Take Home Message #1

1.Bisphosphonates are used to change calcium balance in patients w/ bone disease.

2.They reduce bone pain and prevent fractures of bones especially spine and hip.

3.They do enormous good used for the right indications.

Take Home Message #2

1.These drugs are relatively new to the market. While they are associated with osteonecrosis of the jaws, we do not know precisely why this occurs.

2.More than 2000 cases of ONJ are reported to the FDA. The risk in myeloma may reach several percent or more due to cofactors and use of bisphosphonates.

Take Home Message #3

1.In many cases of associated osteonecrosis, tooth extraction is the precipitating event.

2.Maintain dental health and use dental treatment other than extraction when possible.

Take Home Message #4

1.Pretreatment assessment is key if you are beginning bisphosphonate treatment.

2.Unless your dentist is prepared to manage the complications of bisphosphonate treatment, seek a dentist who will.

3.See physicians and dentists who are comfortable with this problem and understand it, whether you have symptoms or not.

4.Get regular oral health checkups.

Take Home Message #5

1.Recognize the risk factors:

Metastatic breast cancer/multiple myeloma/osteoporosis

History of bisphosphonate use

Concurrent chemotherapy

Vascular disease, anemia

Poor dental health

Smoking

Take Home Message #6

1.Consult an oral and maxillofacial surgeon as well as a knowledgeable dentist if you develop symptoms of pain, swelling, loose teeth, or exposed bone.

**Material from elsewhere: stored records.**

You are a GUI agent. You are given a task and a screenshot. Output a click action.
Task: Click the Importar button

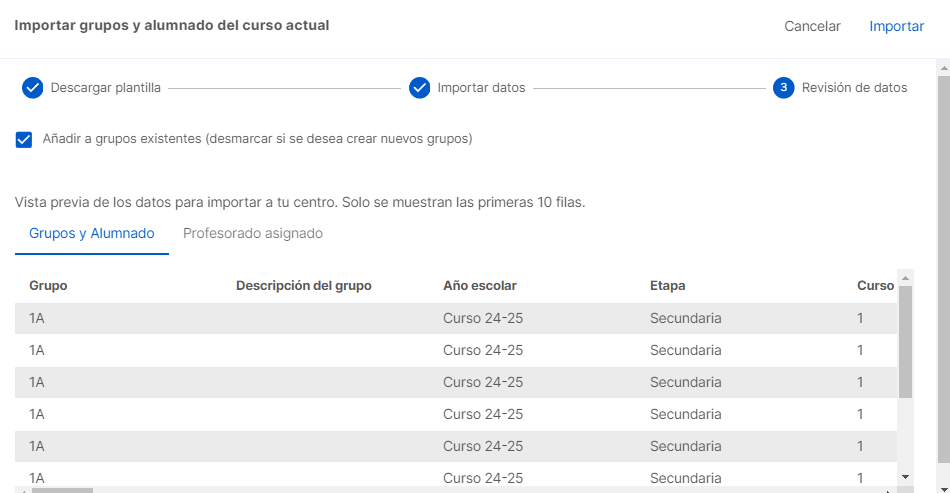coord(896,26)
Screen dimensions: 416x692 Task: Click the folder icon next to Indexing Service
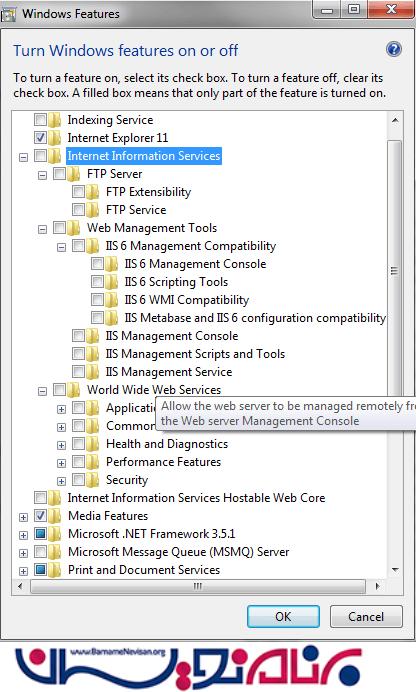click(x=55, y=120)
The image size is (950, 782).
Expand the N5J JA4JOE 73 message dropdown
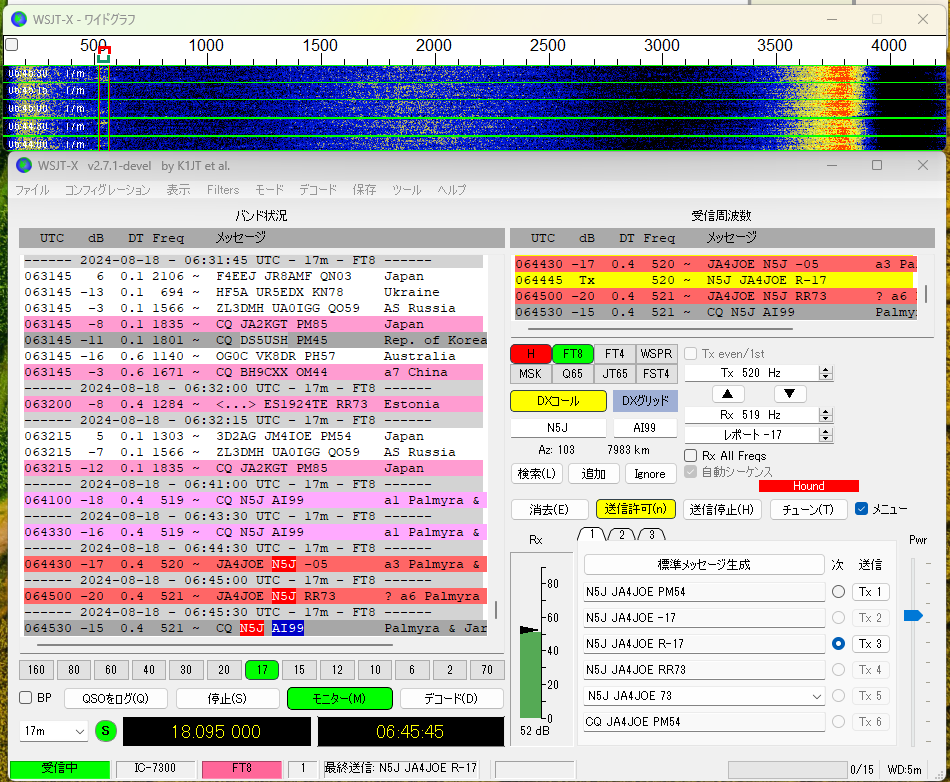coord(817,695)
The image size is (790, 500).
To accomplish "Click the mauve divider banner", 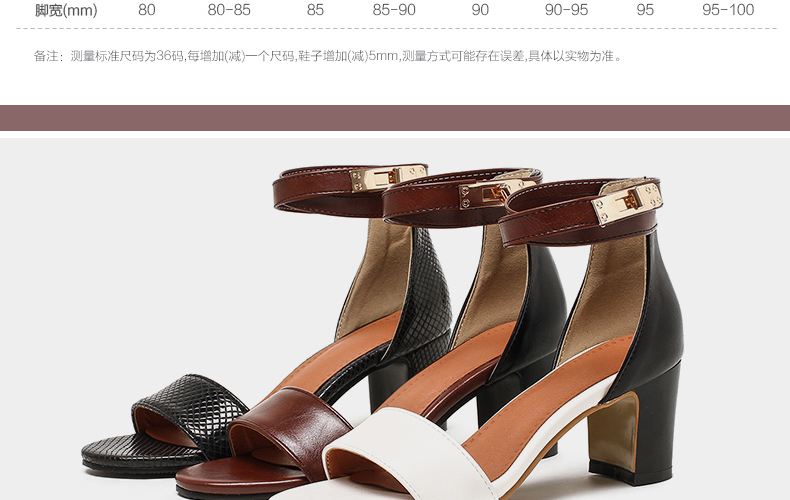I will point(395,118).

2.They will manage exposed bone carefully with local measures such as chlorhexedine, judicious use of antibiotics, and good pain control.

Take Home Message #7

What can you (the patient) do?

1.Take responsibility for your own care.

2.Brush and floss.

3.Maintain well-fitting dentures.

4.Get regular dental checkups.

5.Do not smoke.

6.Maintain salivation and hydration.

7.Be sure your physician and dentist are fully aware of this problem.

Take Home Message #8

What can your doctor do?

1.Bisphosphonate use is a joint decision with the patient. Your doctor should discuss the benefits and risks with you.

2.Your doctor should refer you for appropriate dental preventive care.

3.Your doctor should use bisphosphonate doses and duration in accordance with clinical need.

4.Your doctor should control medical comorbidities.

The lectern was sloppy with sweat. My talk seemed too complicated, too pessimistic, too uncertain. I was sure they had not grasped it. But I had made my points and awaited their questions. There were none.

Finally a frail hand went up. “What should I say to my doctor?” he asked. “Communicate,” I replied. There was applause.